The decade-long production schedule also helped regarding scheduling. Sessions happened in recording spaces, in relevant places and remotely via Zoom, an approach adopted amid COVID restrictions. Burns explains collaborating with actor Josh Brolin, who found a few free hours in Atlanta to voice his character as the revolutionary leader before flying off to his next engagement.

The cast includes numerous acclaimed actors, established Hollywood talent, Domhnall Gleeson, Amanda Gorman, Jonathan Groff, Tom Hanks, Ethan Hawke, Maya Hawke, accomplished dramatic artists, British and American talent, skilled dramatic performers, small and big screen veterans, plus additional notable names.

Burns adds: “Honestly, this could represent the finest ensemble gathered for any production. Their work is exceptional. Their celebrity status wasn’t the criteria. I became frustrated when someone asked, regarding the famous participants. I go, ‘These are actors.’ They represent global acting excellence and they vitalize these narratives.”

Nuanced Narrative

However, no contemporary observers remain, photography and newsreels compelled the production to depend substantially on the written word, weaving together individual perspectives of multiple revolutionary participants. This approach enabled to show spectators not just the famous founders of the revolution plus numerous additional crucial to understanding, many of whom remain visually unknown.

Burns also indulged his personal passion for territorial understanding. “I have great affection for cartography,” he comments, “with greater cartographic content throughout this series versus earlier productions throughout my entire career.”

Worldwide Consequences

The team filmed at nearly a hundred historical locations in various American regions plus English locations to document environmental context and collaborated substantially with historical interpreters. Various aspects converge to depict events more violent, complex and globally significant than the one taught in schools.

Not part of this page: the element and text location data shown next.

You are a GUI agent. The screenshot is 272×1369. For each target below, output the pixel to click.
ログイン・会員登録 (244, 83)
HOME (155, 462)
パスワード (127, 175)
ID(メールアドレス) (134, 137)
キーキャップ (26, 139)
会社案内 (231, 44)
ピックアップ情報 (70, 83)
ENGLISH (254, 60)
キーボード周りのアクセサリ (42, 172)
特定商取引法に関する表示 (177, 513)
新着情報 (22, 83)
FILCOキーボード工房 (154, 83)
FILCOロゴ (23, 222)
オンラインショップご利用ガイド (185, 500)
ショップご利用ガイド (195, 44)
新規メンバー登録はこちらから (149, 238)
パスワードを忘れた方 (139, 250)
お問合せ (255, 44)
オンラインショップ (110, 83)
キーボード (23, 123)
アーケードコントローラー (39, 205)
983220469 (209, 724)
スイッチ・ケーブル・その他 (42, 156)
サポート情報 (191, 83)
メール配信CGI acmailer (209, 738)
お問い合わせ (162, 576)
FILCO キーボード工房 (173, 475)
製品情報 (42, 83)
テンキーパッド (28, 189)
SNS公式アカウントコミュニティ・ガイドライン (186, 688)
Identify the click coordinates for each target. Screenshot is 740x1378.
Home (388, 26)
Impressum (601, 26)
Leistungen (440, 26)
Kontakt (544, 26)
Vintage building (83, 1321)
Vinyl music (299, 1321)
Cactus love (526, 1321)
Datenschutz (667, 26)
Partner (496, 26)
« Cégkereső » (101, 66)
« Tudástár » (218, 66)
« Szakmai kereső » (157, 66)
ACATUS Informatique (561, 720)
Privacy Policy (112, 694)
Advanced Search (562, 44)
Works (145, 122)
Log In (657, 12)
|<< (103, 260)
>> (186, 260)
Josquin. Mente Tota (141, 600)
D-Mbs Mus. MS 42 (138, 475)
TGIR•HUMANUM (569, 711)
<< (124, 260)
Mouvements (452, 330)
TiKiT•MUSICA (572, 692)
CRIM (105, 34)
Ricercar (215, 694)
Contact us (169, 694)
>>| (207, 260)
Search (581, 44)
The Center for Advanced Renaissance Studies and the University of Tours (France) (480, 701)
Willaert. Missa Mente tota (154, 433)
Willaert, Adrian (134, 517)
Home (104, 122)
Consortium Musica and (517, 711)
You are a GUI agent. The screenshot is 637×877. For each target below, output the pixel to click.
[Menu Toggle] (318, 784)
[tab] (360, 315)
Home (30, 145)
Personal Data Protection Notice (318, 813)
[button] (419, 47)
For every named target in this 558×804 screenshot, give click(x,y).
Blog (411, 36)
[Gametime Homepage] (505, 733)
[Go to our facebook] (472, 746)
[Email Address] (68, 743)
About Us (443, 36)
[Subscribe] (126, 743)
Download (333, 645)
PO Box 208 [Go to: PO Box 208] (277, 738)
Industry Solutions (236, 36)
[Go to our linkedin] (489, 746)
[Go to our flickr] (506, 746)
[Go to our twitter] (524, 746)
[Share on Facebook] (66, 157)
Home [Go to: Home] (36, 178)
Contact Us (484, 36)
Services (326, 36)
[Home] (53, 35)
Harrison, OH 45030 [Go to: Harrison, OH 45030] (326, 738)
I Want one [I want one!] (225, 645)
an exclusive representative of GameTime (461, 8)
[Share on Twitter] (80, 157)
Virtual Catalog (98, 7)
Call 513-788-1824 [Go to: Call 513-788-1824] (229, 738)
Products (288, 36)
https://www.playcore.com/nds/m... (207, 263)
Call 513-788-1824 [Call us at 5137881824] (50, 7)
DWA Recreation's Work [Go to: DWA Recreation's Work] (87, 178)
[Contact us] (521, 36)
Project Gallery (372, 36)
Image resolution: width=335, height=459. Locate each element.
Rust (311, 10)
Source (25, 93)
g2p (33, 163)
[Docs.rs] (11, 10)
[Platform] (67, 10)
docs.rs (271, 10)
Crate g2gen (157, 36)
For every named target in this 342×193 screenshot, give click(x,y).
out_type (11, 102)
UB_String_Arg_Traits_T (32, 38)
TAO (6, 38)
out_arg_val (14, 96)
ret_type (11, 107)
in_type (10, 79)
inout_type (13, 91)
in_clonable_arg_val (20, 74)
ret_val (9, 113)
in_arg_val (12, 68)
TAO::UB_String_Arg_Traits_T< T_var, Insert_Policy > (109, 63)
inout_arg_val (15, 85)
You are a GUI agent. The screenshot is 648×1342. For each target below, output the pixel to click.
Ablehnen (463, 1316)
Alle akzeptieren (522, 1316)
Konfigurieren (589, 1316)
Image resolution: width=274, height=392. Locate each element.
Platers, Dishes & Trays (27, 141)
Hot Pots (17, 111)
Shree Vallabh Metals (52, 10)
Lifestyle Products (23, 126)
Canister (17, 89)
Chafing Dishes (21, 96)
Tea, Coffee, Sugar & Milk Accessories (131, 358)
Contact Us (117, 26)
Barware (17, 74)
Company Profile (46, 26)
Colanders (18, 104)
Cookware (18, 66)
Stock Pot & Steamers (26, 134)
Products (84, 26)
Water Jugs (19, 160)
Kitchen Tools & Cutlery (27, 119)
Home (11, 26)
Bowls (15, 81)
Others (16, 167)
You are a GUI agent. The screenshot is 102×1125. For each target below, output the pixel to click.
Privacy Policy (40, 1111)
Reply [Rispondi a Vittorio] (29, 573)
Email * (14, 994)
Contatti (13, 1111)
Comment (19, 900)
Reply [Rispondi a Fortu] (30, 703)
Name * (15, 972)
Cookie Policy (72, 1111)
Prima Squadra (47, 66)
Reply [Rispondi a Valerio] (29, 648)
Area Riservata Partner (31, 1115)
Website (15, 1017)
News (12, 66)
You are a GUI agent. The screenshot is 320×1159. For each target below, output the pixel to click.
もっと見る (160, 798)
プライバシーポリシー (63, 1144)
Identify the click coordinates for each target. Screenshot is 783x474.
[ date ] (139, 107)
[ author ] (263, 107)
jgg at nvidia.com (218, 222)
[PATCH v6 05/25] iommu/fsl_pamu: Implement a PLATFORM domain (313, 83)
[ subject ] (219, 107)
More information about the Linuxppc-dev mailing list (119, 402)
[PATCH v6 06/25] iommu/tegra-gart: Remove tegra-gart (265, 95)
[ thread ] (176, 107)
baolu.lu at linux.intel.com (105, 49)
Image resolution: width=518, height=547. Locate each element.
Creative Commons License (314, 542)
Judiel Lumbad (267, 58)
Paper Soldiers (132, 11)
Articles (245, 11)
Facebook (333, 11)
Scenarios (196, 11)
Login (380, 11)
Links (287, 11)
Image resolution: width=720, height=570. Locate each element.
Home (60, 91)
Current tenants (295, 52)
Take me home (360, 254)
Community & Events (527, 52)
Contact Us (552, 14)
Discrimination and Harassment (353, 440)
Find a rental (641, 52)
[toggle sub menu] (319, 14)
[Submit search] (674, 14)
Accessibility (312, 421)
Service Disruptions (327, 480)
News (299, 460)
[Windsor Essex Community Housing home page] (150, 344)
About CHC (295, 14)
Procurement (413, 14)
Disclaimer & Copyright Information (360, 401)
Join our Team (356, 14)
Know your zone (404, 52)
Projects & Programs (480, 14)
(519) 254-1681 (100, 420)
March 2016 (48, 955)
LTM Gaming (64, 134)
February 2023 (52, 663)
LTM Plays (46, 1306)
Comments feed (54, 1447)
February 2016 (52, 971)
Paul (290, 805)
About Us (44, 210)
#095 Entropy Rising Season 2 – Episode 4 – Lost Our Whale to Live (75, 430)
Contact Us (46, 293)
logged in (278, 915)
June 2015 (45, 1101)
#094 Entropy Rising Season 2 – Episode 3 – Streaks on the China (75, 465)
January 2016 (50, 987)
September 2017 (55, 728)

The film maintains, was no mere parochial quarrel over land, taxation and representation. Conversely, the project presents a blood-soaked struggle that eventually involved multiple global powers and improbably came to embody described as “mankind’s greatest hopes”.

Brother Against Brother

Early dissatisfaction and objections aimed at the crown by American colonists across thirteen rebellious territories rapidly became a bloody domestic struggle, pitting family members against each other and creating local enmities. In episode two, scholar Alan Taylor notes: “The main misapprehension regarding the Revolutionary War involves believing it represented that unified Americans. This omits the fact that Americans fought each other.”

Historical Complexity

For him, the independence account that “generally suffers from excessive romance and idealization and lacks depth and doesn’t have the respect for what actually took place, every individual involved and the extensive brutality.

The historian argues, an uprising that declared the revolutionary principle of inherent human rights; a brutal civil war, pitting Patriots against Loyalists; and a global war, the fourth in a series of wars between imperial nations for the “prize of North America”.

Contingent Historical Events

Burns also wanted {to rediscover the

Hannah Ponce
Hannah Ponce

Wildlife biologist specializing in tropical ecosystems, with a passion for sloth research and environmental advocacy.